I have often heard this idiom – getting bent out of shape – when people talk about their reactions or the other person’s when in conflict. Several sources say this expression means to take offense, to become angry, agitated, or upset. For me though, the expression has more of a physical element. That is, it conjures up some interesting images – like an acrobat or pretzel.

In my work as a conflict management coach I am always mindful of how clients appear at the times they share their conflict stories and bent out of shape is apropos for some whose bodies and faces show the distress they are experiencing. However, I also hear the various distortions hearts and brains make out of things that have an adverse impact on them – emotionally and intellectually.
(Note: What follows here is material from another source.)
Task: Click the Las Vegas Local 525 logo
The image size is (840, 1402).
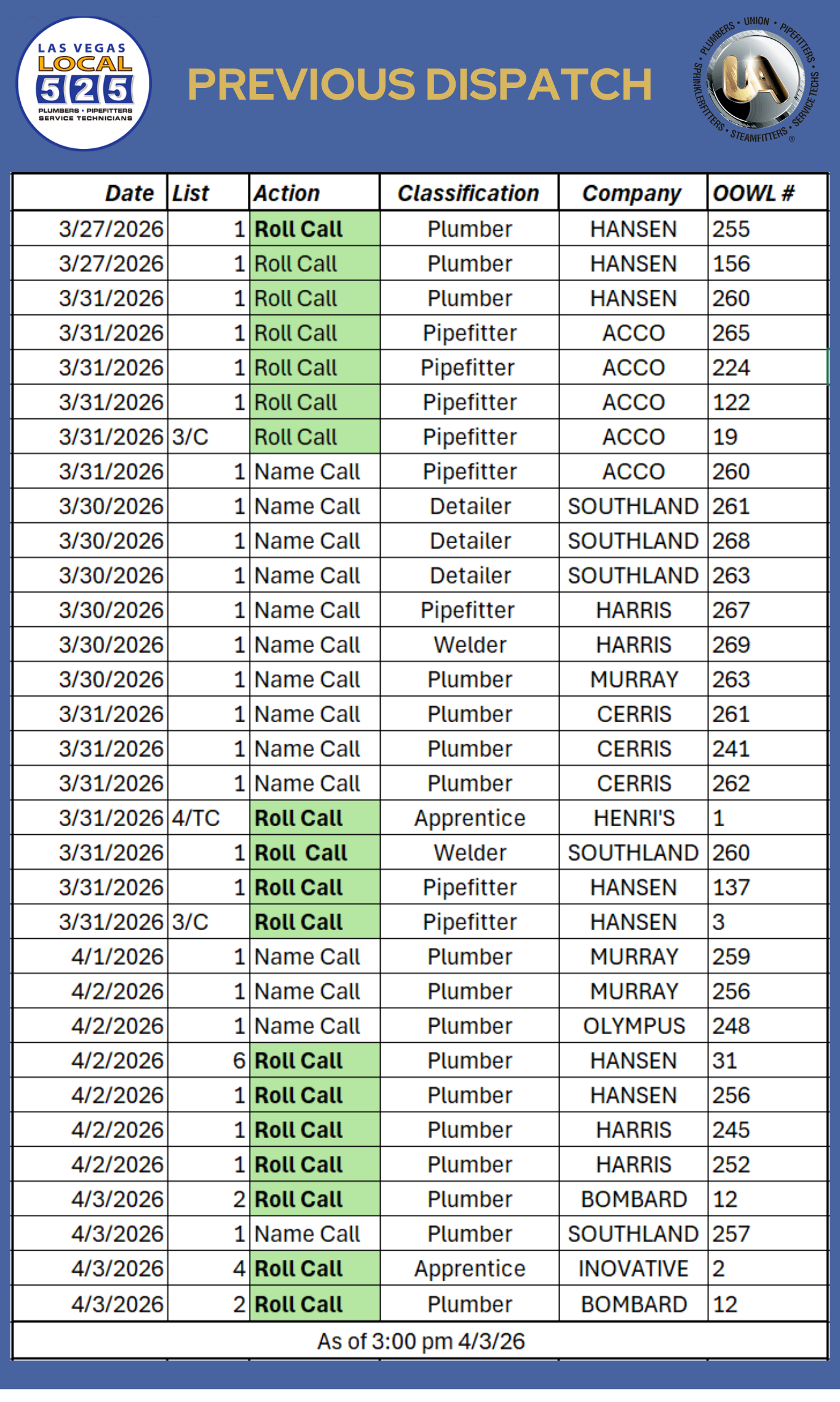Action: [x=84, y=84]
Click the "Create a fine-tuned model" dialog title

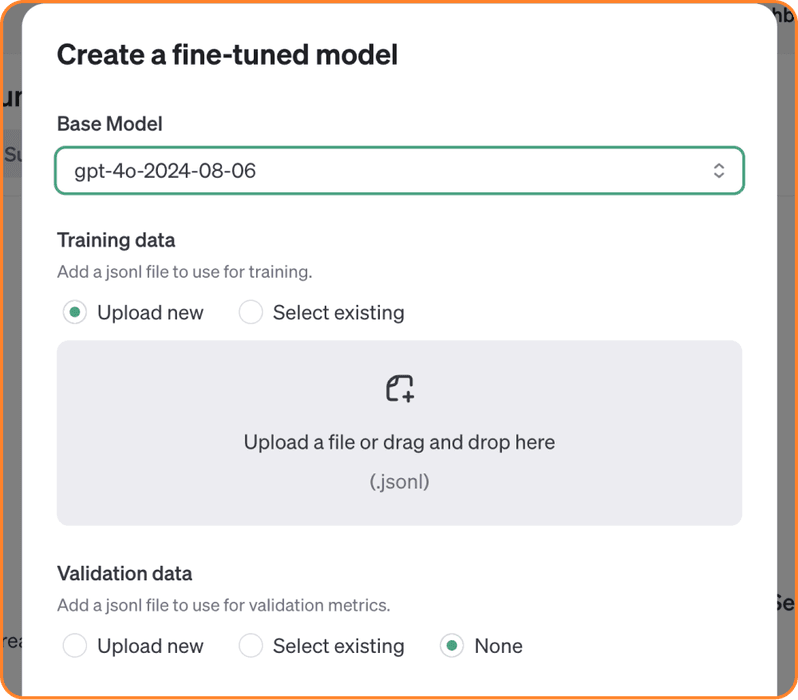pos(227,54)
Focusing on the physical dimension and as discussed in previous ConflictMastery™ Quest(ions) blogs (i.e. Experiencing Your Conflict), there are times we become visibly changed in the way we and our bodies look when in conflict. We may not realize how we appear to others and if they describe us we may be shocked. However, by reflecting on how we appear, even requesting others we trust to let us know how we show up, we are better able to increase our self-awareness in this regard. This, in turn, helps us to consider more intentionally how we interact and the impact on others who observe us.

If you think your anger, upset, etc. leads you to appear bent out of shape, this week’s ConflictMastery™ Quest(ions) blog will resonate.

  • How do you describe the way you look when you are bent out of shape?
  • What does that feel like?
  • How would someone observing you describe your shape?
  • What shape would you prefer to be at these times?
  • What would be different in your conflict interactions if you were shaped the way you prefer?
  • In a specific situation in which you are or were bent out of shape, what specifically happened that led to that?
  • What is one thing you could have done differently to help yourself not become bent out of shape?
  • How may the other person have responded differently to you had you done that (your answer to the previous question)?
  • What are the signs you notice in or about yourself when you begin to become bent out of shape?
  • What may help preclude you from bending out of shape at these times that you may consider in future situations?

What other ConflictMastery™ Quest(ions) may you add here?